Il ne s’aperçut pas du sourire de mépris et du haussement d’épaules de son interlocuteur.

Pendant ce temps-là, il se tenait une conversation d’un tout autre genre à l’avant du Prince-Impérial, entre deux jeunes hommes qui avaient bien évidemment cherché l’isolement en se réfugiant dans cette partie du navire, car ils étaient passagers de première classe. Il était facile de le deviner aux chaudes pelisses de fourrure dont ils étaient enveloppés.

Jeunes et élégants, ils avaient un certain air de ressemblance, bien qu’ils ne fussent pas parents. Ils le devaient sans doute à ce qu’ils étaient blonds tous deux, de la même taille et qu’ils avaient vécu ensemble de la même vie désœuvrée depuis plusieurs années.

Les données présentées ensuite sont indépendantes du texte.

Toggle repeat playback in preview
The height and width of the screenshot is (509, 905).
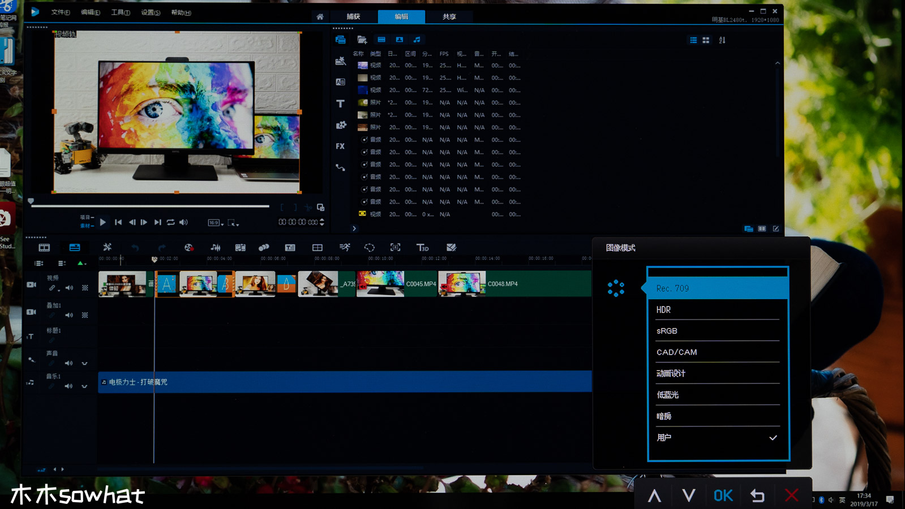170,222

Nos lecteurs, nous l’espérons du moins, n’ont pas oublié ces deux personnages, MM. du Charmil et de Fressantel, qui ont joué un si triste rôle dans le duel entre le comte de Platen et Raoul de Ferney, l’un des épisodes les plus dramatiques de la Comtesse Iwacheff, dont cette troisième partie de Sang-Maudit est la suite.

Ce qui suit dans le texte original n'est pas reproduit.